Deadsticking minnow baits after the cast, that is, allowing them to sit motionless for a period of time, has been very effective for me, especially around rocks, bluffs and even rip rap. Clear water, like what I find in Dale Hollow Lake, is necessary for this to be effective.
After casting and the ripples have subsided another technique is to sharply pop the rod tip which will pull the lure just under the water. Allow it to float back toward the surface and just as it gets there jerk it again. Repeat this over and over till you get a strike. This is good for targeting suspended bass.
Another retrieve is what might be called a "sweeping retrieve". Cast, reel up your slack and position your rod horizontal to the water's surface. Now sweep you rod with a slightly upward angle, not a level sweep. Do this with a rapid motion and it should cause the lure to move quickly forward. This is great for enticing strikes from bass on main lake points or flats.
Soft Plastic Top Water Lures
This topwater fishing category includes many styles of soft jerkbaits like Zoom Flukes (above), Yum Houdini Shads, Berkley Power Jerkshads, strike King's Z Too and the venerable Slug-Go.
They can be very effective over shallow grass, on flats and along bluffs when twitched just below the surface.
Rig these with a 4/0 offset, wide gap hook. I use a swivel attached 12" or so above the hook because I feel it reduces line twist. My leader is 1´ or 2´ of 100% fluorocarbon.
Double Rigs Double Your Pleasure, Double Your Fun
The past two years I began using a "double rig" and not only is it effective it's great fun to fish. I place a barrel swivel with a 12" leader and soft jerkbait attached onto my main line by running the main line through the eye of the swivel. I then tie on my routine barrel swivel to my main line and add my 24" leader and soft jerkbait. I use 4/0 hooks Texas style and no less than 12lb line. I've yet to get two on at the same time but that's my goal.

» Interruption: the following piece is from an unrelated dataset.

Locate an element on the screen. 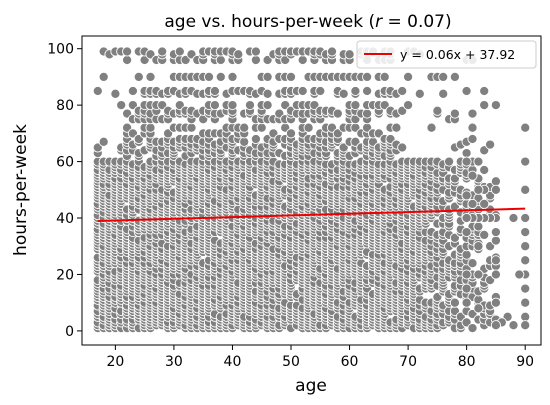 This screenshot has height=405, width=550. y-axis-ticks: 0 20 40 60 80 100 is located at coordinates (64, 191).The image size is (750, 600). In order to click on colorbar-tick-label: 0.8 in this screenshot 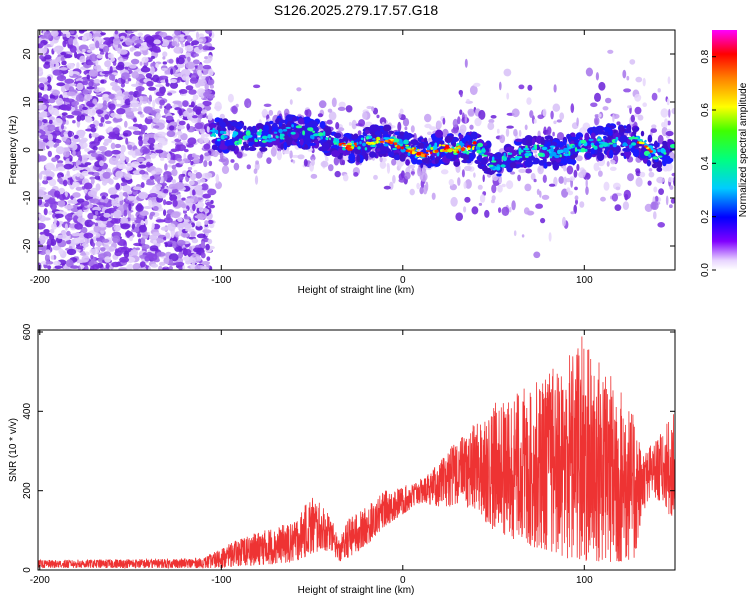, I will do `click(706, 56)`.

I don't use this topwater fishing rig just for schooling bass. I also fish it on flats and over grass with a strong, rapid jerk, jerk, pause retrieve. As for color, match the hatch.

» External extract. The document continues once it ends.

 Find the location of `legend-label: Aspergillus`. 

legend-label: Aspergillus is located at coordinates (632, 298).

Froggie Went A Courting and "Got Bit"!
These fellows are sometimes called "slop baits" because they are fished over grass, lily pads, duckweed, milfoil and hydrilla. Hot weather, what some call the summer doldrums, is prime time for them. In the hot sun bass will retreat to the shade of grass and other vegetation where they wait in ambush for food to come to them. Look for spots to throw a frog where two different weed types merge, where there are any openings or holes in the mat surface, at the weed edge or where the weeds meet the shoreline.
How do you fish them? Cast the frog well past your target then hold the rod at the 2:00 position. This will keep the line off the mat. Retrieve the frog slowly across the grass mat or lily pads with intermittent pauses. When a bass blows up on the frog don't immediately set the hook, you'll miss him. Instead, lower your rod tip pointing it at the bass and take up slack. When you feel him on tight line, bust him with a strong upward stroke.
It's a fact that there are many bass missed when frog fishing. If you do miss immediately toss back to the same spot. If you miss again try a couple more times. If that doesn't work quickly toss a jig or worm where the bass was. They will often take these follow up baits.
Use a 7´ to 7´ 6" long medium-heavy baitcasting rod combined with a high speed reel. Line should be at least 20lb mono or braid. Flipping sticks also work well for this.